Background and aim: Intracerebral hemorrhage (ICH) is a devastating stroke, in which inflammation plays an important role. We aim to understand the functions of neutrophils and monocyte/macrophage in inflammation of ICH.
Materials and Methods: We comprehensively analyzed a publically-available transcriptomic dataset (GSE163256) at spatial and temporal levels. A gene co-expression network algorithm combined with Kpca algorithm was used to pinpoint the effective gene modules when setting the National Institute of Health Stroke Scale (NIHSS), modified Rankin Scale (mRS), and Glasgow Coma Scale (GCS) as outcome, and recognize the hub genes that influence the ICH prognosis when setting mRS as outcome. The logistic regression analysis was then conducted to identify the key genes.
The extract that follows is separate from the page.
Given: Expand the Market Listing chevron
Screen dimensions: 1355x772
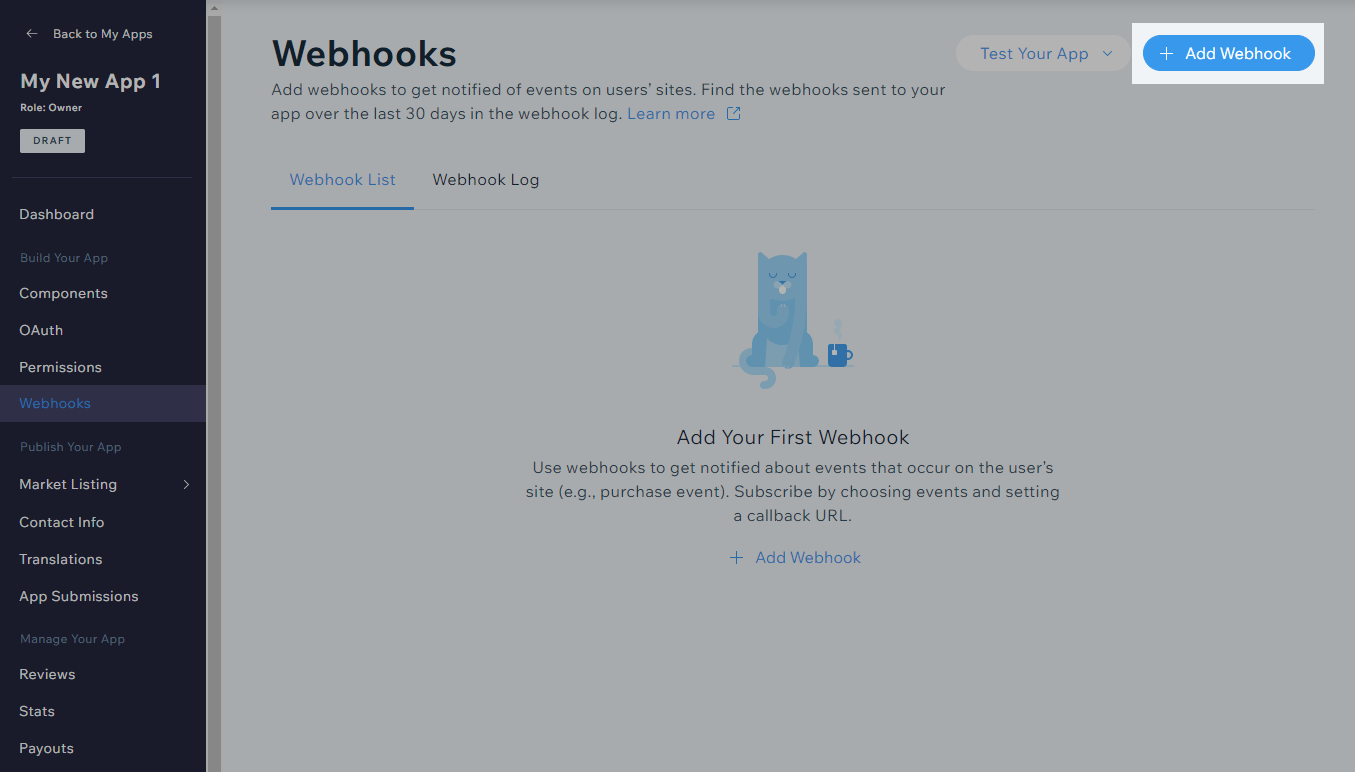Looking at the screenshot, I should [x=186, y=485].
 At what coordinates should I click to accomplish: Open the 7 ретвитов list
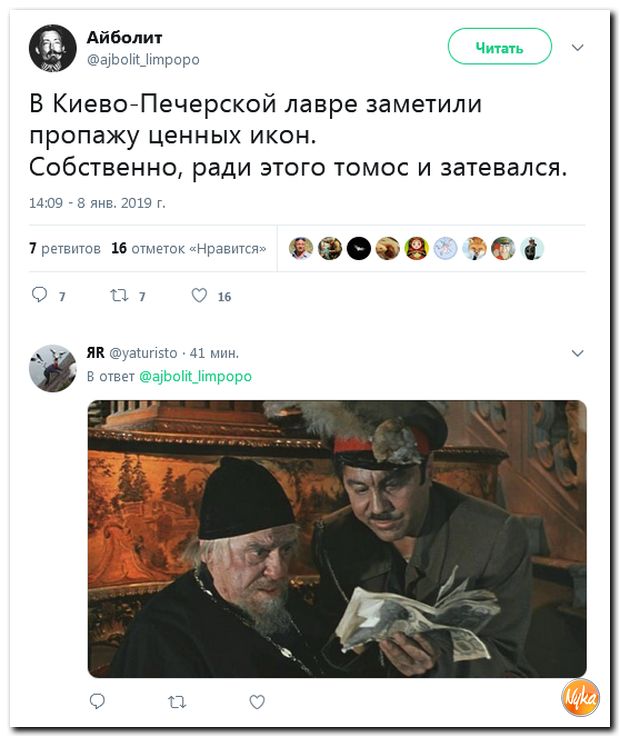(x=65, y=248)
Results: In both peripheral blood (PB) and hematoma, cytokine-mediated signaling in neutrophils was associated with GCS; cytokine-mediated signaling processes and innate immune response processes in neutrophils were associated with NIHSS and mRS, respectively; energy metabolism in monocyte/macrophages was associated with NIHSS. In hematoma, leukocyte activation and migration in monocyte/macrophages correlated with GCS, while inflammation-related pathways correlated with mRS. Moreover, neutrophils experienced cytokine modulation and leukocyte-mediated immune responses, monocyte/macrophages underwent NF-κB-mediated immune responses in early ICH. The key genes included NCF1, GPSM3, STEAP4, ABDH16A, and PTPRC in neutrophils and NHP2, UPP1, CYBB, IDH1, and ZC3H12A in monocyte/macrophages.
Conclusion: Our findings suggest a mechanism involving inflammation in ICH, in which neutrophils are activated in PB and hematoma, which in turn recruit monocytes into hematoma where they differentiate to macrophages and are activated to promote inflammation, contributing to secondary brain injury.